Item position entries
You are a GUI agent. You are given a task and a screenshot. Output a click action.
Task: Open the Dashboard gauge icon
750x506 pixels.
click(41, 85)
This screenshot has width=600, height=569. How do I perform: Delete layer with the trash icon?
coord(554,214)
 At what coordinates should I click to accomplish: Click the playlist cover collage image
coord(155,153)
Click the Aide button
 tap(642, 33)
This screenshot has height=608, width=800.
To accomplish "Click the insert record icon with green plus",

==

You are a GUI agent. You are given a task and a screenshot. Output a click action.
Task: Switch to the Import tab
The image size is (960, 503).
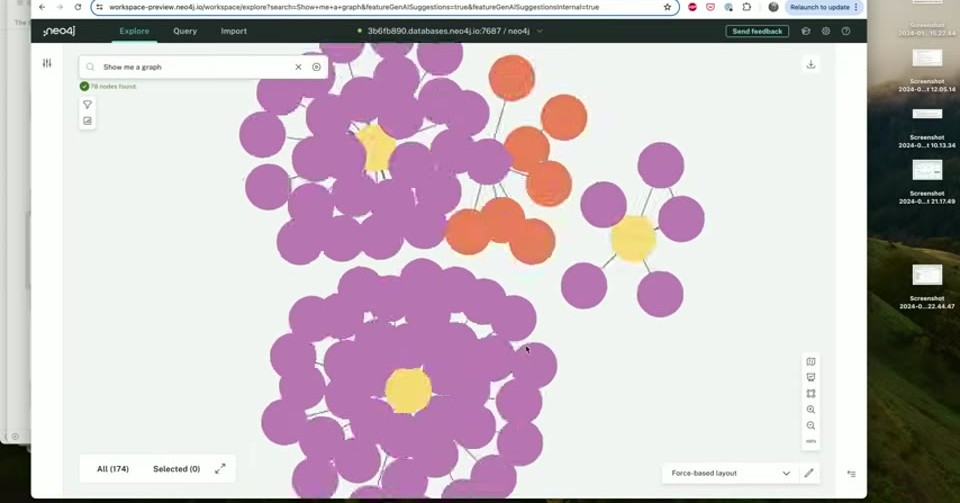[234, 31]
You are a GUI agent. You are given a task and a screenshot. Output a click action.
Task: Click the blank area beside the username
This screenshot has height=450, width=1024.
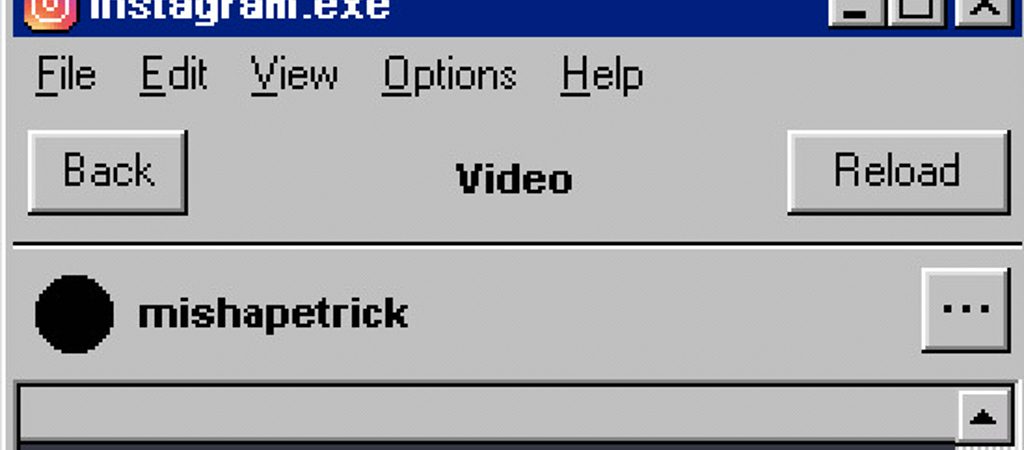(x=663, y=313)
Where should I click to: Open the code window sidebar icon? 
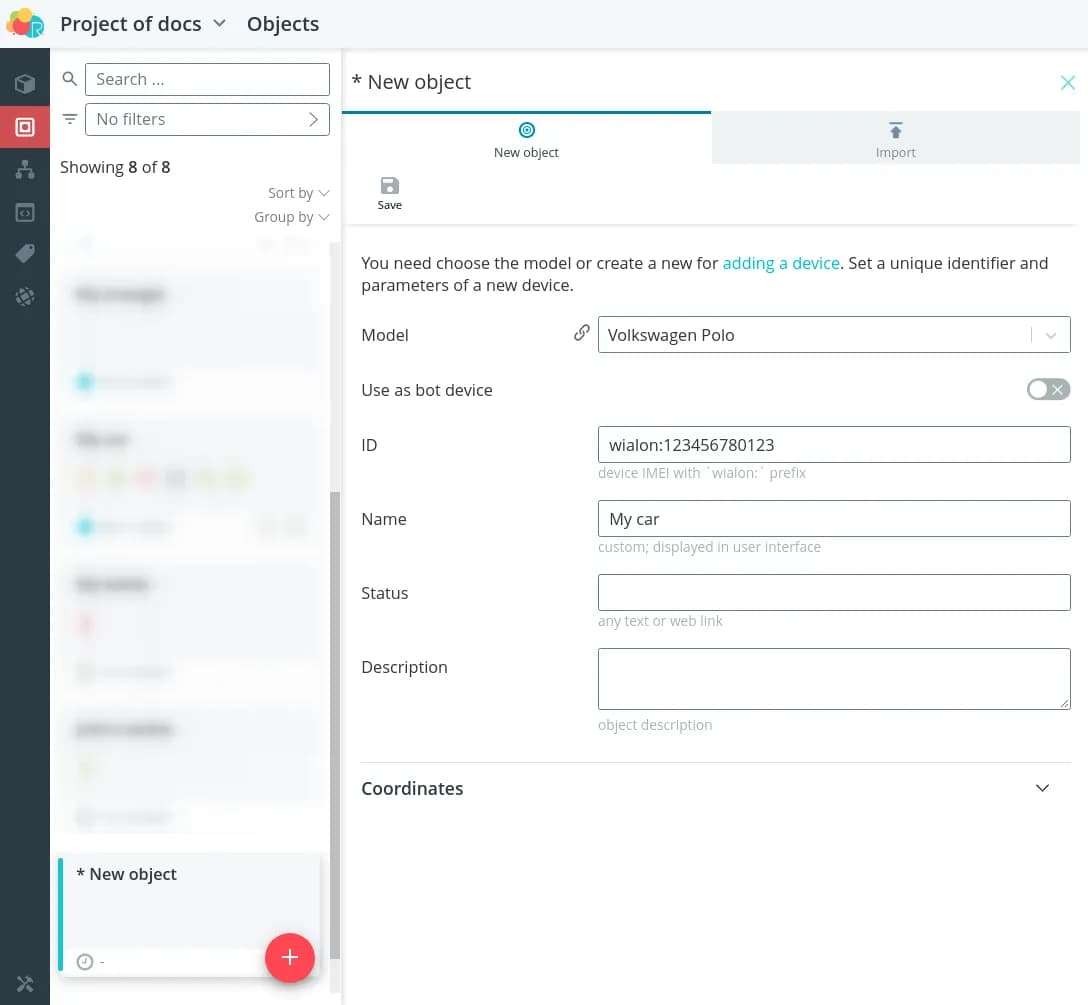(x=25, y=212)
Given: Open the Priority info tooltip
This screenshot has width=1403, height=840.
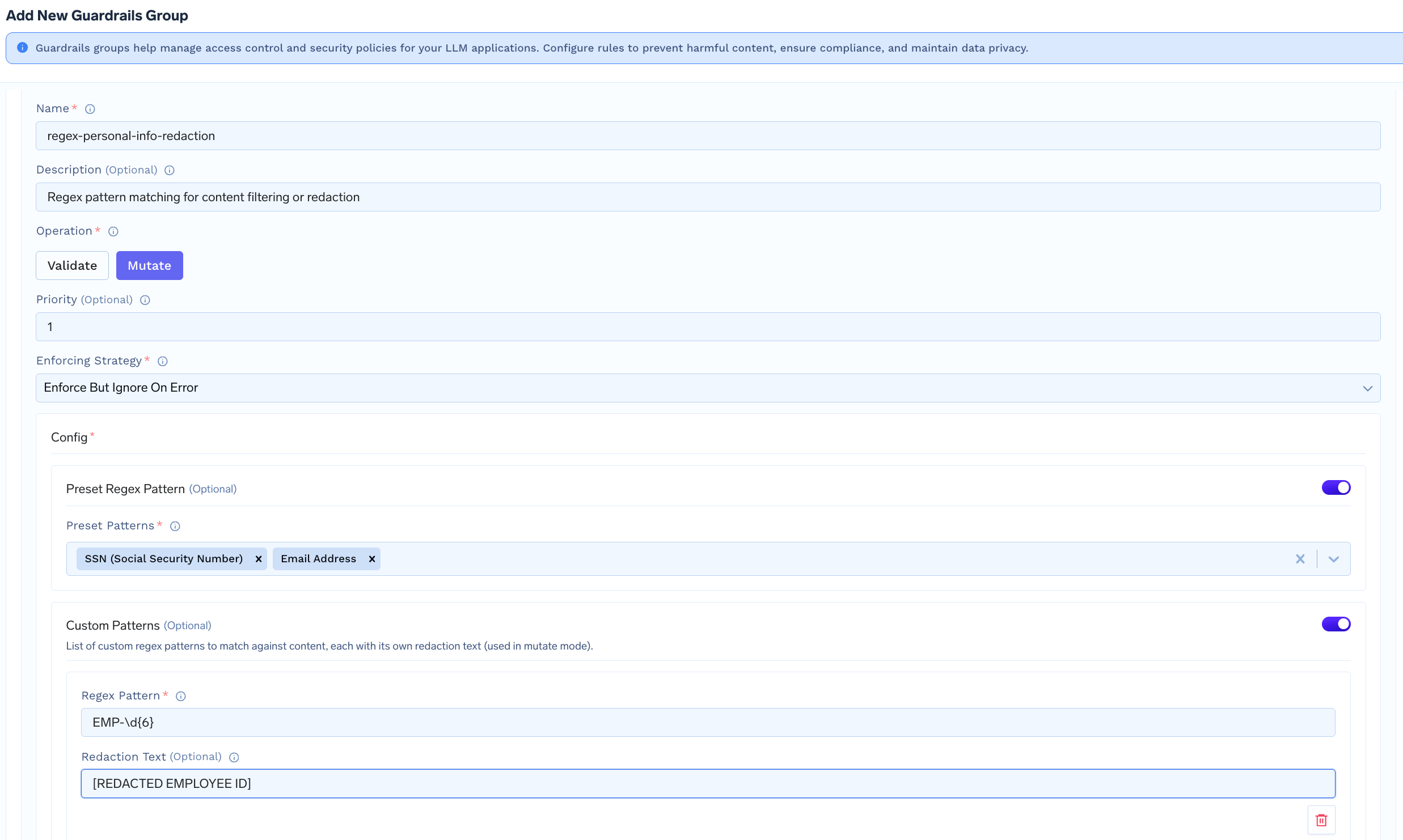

• **WHAT IS REQUIRED**: Rewrite the items between the lines holding "This screenshot has width=600, height=569." and "the insert record", inclusive, so that "trash" becomes "bin" and nothing else changes. Return only those lines.

• **SOLUTION TO THIS EXERCISE**:
This screenshot has width=600, height=569. How do I perform: Delete layer with the bin icon?
coord(554,214)
 At what coordinates should I click to accomplish: Click the playlist cover collage image
coord(155,153)
Click the Aide button
 tap(642, 33)
This screenshot has height=608, width=800.
To accomplish "Click the insert record icon with green plus",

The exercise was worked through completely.